Instruction:
Could you copy out all the records below, swapping "computer-use agent" for "screen-control agent" and leaving everything else unchanged?

Supplied information:
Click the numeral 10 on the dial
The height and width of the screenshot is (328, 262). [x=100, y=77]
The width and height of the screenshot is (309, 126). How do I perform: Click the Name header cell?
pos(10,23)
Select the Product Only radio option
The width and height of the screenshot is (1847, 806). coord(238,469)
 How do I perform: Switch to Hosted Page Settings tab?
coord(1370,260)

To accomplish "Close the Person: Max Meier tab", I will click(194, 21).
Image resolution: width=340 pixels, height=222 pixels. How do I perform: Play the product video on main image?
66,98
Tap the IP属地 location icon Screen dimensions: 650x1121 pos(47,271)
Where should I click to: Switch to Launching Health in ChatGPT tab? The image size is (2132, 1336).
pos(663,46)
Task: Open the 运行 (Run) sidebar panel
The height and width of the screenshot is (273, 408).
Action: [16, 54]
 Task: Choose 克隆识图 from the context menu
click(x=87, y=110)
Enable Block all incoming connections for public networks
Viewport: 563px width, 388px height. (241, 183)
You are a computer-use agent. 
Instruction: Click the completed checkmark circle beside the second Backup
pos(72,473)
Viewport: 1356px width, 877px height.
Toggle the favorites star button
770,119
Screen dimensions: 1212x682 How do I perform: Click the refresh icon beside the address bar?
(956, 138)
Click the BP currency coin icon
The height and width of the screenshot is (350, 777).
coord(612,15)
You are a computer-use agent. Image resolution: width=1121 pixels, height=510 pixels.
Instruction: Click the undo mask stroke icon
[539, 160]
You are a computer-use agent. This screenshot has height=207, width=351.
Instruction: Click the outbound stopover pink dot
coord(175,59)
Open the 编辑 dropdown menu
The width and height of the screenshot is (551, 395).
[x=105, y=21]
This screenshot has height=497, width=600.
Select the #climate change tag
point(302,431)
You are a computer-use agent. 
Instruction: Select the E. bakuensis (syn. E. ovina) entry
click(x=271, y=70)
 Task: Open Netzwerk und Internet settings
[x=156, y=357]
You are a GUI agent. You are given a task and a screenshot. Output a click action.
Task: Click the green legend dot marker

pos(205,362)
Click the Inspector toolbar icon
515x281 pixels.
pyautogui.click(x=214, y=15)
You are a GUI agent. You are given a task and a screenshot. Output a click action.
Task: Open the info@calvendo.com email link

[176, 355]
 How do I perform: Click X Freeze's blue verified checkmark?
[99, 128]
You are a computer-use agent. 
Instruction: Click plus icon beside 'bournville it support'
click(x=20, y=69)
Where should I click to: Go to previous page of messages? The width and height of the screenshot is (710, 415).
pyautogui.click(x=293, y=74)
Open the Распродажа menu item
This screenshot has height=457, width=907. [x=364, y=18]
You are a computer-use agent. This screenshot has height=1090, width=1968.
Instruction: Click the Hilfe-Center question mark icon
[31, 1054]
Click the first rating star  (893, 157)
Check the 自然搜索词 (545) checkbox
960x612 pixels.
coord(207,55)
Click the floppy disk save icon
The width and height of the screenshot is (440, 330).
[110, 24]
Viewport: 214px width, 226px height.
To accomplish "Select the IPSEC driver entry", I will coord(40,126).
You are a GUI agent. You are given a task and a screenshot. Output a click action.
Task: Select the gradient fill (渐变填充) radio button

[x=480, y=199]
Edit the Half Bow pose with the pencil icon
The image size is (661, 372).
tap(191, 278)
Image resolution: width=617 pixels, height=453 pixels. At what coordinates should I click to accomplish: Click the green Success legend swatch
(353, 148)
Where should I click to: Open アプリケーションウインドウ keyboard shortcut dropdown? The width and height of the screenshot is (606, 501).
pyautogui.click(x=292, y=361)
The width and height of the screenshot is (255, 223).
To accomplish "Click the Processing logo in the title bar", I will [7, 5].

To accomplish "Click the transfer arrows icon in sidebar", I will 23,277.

Answer for this exercise:
Click the numeral 10 on the dial
The height and width of the screenshot is (328, 262). [x=100, y=77]
The width and height of the screenshot is (309, 126). How do I perform: Click the Name header cell?
pos(10,23)
Select the Product Only radio option
The width and height of the screenshot is (1847, 806). coord(238,469)
 How do I perform: Switch to Hosted Page Settings tab?
coord(1370,260)

To accomplish "Close the Person: Max Meier tab", I will click(194, 21).
Image resolution: width=340 pixels, height=222 pixels. How do I perform: Play the product video on main image?
66,98
Tap the IP属地 location icon Screen dimensions: 650x1121 pos(47,271)
Where should I click to: Switch to Launching Health in ChatGPT tab? The image size is (2132, 1336).
pos(663,46)
Task: Open the 运行 (Run) sidebar panel
The height and width of the screenshot is (273, 408).
Action: [16, 54]
 Task: Choose 克隆识图 from the context menu
click(x=87, y=110)
Enable Block all incoming connections for public networks
Viewport: 563px width, 388px height. (241, 183)
You are a screen-control agent. 
Instruction: Click the completed checkmark circle beside the second Backup
pos(72,473)
Viewport: 1356px width, 877px height.
Toggle the favorites star button
770,119
Screen dimensions: 1212x682 How do I perform: Click the refresh icon beside the address bar?
(956, 138)
Click the BP currency coin icon
The height and width of the screenshot is (350, 777).
coord(612,15)
You are a screen-control agent. Image resolution: width=1121 pixels, height=510 pixels.
Instruction: Click the undo mask stroke icon
[539, 160]
You are a screen-control agent. This screenshot has height=207, width=351.
Instruction: Click the outbound stopover pink dot
coord(175,59)
Open the 编辑 dropdown menu
The width and height of the screenshot is (551, 395).
[x=105, y=21]
This screenshot has height=497, width=600.
Select the #climate change tag
point(302,431)
You are a screen-control agent. 
Instruction: Select the E. bakuensis (syn. E. ovina) entry
click(x=271, y=70)
 Task: Open Netzwerk und Internet settings
[x=156, y=357]
You are a GUI agent. You are given a task and a screenshot. Output a click action.
Task: Click the green legend dot marker

pos(205,362)
Click the Inspector toolbar icon
515x281 pixels.
pyautogui.click(x=214, y=15)
You are a GUI agent. You are given a task and a screenshot. Output a click action.
Task: Open the info@calvendo.com email link

[176, 355]
 How do I perform: Click X Freeze's blue verified checkmark?
[99, 128]
You are a screen-control agent. 
Instruction: Click plus icon beside 'bournville it support'
click(x=20, y=69)
Where should I click to: Go to previous page of messages? The width and height of the screenshot is (710, 415).
pyautogui.click(x=293, y=74)
Open the Распродажа menu item
This screenshot has height=457, width=907. [x=364, y=18]
You are a screen-control agent. This screenshot has height=1090, width=1968.
Instruction: Click the Hilfe-Center question mark icon
[31, 1054]
Click the first rating star  (893, 157)
Check the 自然搜索词 (545) checkbox
960x612 pixels.
coord(207,55)
Click the floppy disk save icon
The width and height of the screenshot is (440, 330).
[110, 24]
Viewport: 214px width, 226px height.
To accomplish "Select the IPSEC driver entry", I will coord(40,126).
You are a GUI agent. You are given a task and a screenshot. Output a click action.
Task: Select the gradient fill (渐变填充) radio button

[x=480, y=199]
Edit the Half Bow pose with the pencil icon
The image size is (661, 372).
tap(191, 278)
Image resolution: width=617 pixels, height=453 pixels. At what coordinates should I click to accomplish: Click the green Success legend swatch
(353, 148)
Where should I click to: Open アプリケーションウインドウ keyboard shortcut dropdown? The width and height of the screenshot is (606, 501).
pyautogui.click(x=292, y=361)
The width and height of the screenshot is (255, 223).
To accomplish "Click the Processing logo in the title bar", I will [7, 5].

To accomplish "Click the transfer arrows icon in sidebar", I will 23,277.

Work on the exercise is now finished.